In 2019, a lawsuit filed against using over 1.3 billion dollars of TIF funds to pay for the development was filed but was unsuccessful.

In 2019, then-Mayor Lightfoot announced that an advisory council may monitor the site and proposed developments.

As of July 2023, the development of Lincoln Yards was significantly behind schedule. The life sciences building was the only building that had been completed. A spokesperson for Sterling Bay said that the company was seeking new investors in the project.

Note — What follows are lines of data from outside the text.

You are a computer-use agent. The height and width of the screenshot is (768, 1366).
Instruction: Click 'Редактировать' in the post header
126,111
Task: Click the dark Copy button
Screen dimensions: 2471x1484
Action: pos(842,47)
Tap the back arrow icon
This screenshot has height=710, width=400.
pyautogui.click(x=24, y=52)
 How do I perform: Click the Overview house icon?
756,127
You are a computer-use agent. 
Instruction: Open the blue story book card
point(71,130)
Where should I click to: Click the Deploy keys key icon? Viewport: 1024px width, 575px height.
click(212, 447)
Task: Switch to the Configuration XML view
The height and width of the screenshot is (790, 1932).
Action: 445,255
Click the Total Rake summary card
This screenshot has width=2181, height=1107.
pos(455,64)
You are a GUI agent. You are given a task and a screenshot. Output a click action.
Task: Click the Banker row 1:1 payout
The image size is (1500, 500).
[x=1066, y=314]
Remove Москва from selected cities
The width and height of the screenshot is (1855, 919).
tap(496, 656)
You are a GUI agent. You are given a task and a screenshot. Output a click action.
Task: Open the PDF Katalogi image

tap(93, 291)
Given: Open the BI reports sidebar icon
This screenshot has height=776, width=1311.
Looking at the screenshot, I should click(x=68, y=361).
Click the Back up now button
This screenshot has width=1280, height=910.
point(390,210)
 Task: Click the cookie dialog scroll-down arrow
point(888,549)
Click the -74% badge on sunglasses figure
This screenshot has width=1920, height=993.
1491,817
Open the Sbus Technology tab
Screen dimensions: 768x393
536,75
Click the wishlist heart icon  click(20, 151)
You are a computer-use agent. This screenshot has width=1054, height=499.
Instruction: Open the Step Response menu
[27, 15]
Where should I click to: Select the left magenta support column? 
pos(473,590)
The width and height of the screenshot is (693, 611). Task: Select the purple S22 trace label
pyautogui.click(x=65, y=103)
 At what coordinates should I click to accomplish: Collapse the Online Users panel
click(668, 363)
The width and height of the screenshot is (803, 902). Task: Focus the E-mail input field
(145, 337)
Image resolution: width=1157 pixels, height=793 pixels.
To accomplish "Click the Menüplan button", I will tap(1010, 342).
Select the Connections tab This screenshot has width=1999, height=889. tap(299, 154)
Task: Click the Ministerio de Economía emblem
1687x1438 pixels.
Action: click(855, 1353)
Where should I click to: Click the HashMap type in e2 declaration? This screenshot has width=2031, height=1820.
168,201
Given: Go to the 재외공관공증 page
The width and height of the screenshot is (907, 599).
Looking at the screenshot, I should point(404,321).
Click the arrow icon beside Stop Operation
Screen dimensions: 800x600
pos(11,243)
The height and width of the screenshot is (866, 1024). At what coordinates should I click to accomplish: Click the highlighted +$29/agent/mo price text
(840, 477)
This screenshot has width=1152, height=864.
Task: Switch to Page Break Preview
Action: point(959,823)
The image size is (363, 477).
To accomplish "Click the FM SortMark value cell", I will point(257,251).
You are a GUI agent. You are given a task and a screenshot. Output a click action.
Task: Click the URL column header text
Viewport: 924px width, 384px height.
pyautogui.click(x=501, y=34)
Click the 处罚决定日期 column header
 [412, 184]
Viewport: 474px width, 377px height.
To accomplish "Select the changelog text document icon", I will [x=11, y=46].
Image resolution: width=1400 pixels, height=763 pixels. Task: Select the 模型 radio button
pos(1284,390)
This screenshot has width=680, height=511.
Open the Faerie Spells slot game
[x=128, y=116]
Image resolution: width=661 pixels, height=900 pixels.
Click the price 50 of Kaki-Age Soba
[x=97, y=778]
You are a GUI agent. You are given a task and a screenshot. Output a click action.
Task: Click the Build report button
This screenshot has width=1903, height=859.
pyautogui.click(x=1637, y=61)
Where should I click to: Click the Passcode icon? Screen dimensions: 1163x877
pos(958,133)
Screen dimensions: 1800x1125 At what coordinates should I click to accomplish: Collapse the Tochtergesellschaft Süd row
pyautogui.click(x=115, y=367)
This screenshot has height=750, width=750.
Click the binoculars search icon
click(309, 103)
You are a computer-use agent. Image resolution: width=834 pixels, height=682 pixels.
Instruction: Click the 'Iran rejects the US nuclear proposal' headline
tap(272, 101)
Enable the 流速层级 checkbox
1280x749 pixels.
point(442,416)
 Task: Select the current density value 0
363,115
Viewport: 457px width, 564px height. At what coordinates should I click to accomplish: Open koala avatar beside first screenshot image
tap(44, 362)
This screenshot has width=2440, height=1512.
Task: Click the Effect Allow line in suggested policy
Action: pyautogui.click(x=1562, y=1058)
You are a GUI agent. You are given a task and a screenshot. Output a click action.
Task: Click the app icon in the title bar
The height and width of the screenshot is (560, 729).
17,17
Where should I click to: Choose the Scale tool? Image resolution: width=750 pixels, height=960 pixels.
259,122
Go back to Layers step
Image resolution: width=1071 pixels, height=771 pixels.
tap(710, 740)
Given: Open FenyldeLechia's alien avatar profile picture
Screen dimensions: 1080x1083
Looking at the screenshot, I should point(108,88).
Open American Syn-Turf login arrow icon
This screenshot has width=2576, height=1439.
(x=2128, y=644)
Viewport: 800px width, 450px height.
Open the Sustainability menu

Both of the initial investors in Lincoln Yards, J.P. Morgan Asset Management and Lone Star Funds, have announced plans to sell their stakes in Lincoln Yards at a discount and record a significant loss on the stalled development.

Sterling Bay has completed construction of only one building in its $6 billion mega-development, the Ally life sciences building at 1229 W. Concord Place but that building, which was completed in 2023, has yet to attract any tenants as of January 2025.  Sterling Bay recently announced plans to sell another life science building near the site.

In June 2023, Sterling Bay approached the Chicago Teachers’ Union Pension fund to discuss a financing deal that would “bail out Lincoln Yards…inflict hefty losses on the original backers (J.P. Morgan Asset Management and Lone Star Funds)…and offer the developer a lifeline.”  The approach to the Union Pension Fund was seen as a long-shot since members of the teachers' union “have been among the most vocal opponents of Lincoln Yards.” During the 2019 Chicago teachers’ strike, union members protested at the development site and released a statement which read, in part, “We are targeting Lincoln Yards because it’s being funded in part by TIF (Tax Increment Financing) money that should be going to our schools.”

In August 2023, the Teachers’ Pension Fund declined to finance the development.

In the summer of 2023, Sterling Bay announced that it would commence work on the “Steelyard” portion of the Lincoln Yards project later that year.  It was to include two buildings, 1665 Throop Street and 1687 Throop Street, with groundbreaking for additional buildings to commence on a rolling basis.   As of January 2025, no work has commenced on any of the planned buildings, suggesting the financial strain on Sterling Bay is critical.

In April 2024, Sterling Bay put three properties next to the planned Lincoln Yards development up for sale “as it stares down an imminent deadline to pay off debt.”  The effort to sell the properties was seen as an attempt by Sterling Bay to “navigate a financial storm” related to Lincoln Yards.

In October 2024, Bank OZK, a lender to Lincoln Yards, took a loss of $20.8 million by writing down the value of its loan to a subsidiary of Lincoln Yards after “growing less patient” with Sterling Bay's progress.  Bank OZK moved the remaining debt to a “more critical status.”

At a public meeting hosted by Sterling Bay on January 15, 2025, many supporters of Sterling Bay's proposed developments in the area complained that the entire Lincoln Yards property west of Clybourn Avenue is “blighted.”  One participant described the abandoned development an “open wound.”

In March 2025, Sterling Bay surrendered the northern portion of Lincoln Yards to Bank OZK.

==Foundry Park==

In July 2025, JDL Development and Kayne Anderson Real Estate announced that they would acquire the 31 acre northern section of the former Lincoln Yards development site, including the old Finkl Steel property on Cortland Street along the Chicago River.
The developers announced an intent to close on the sale by September 2025. They plan to develop the site into a residential neighborhood named Foundry Park, using the address 2001 N. Southport Ave. for the overall project.
Foundry Park is planned to be a walking neighborhood with tree-lined, low-traffic streets and new open green space that abuts the Chicago River and offers four-season recreation. It is expected that about 20% of the residential units at Foundry Park will be marketed as affordable housing. The planned project includes apartment towers of around 30 stories, but mostly buildings under 20 stories and also single-family homes.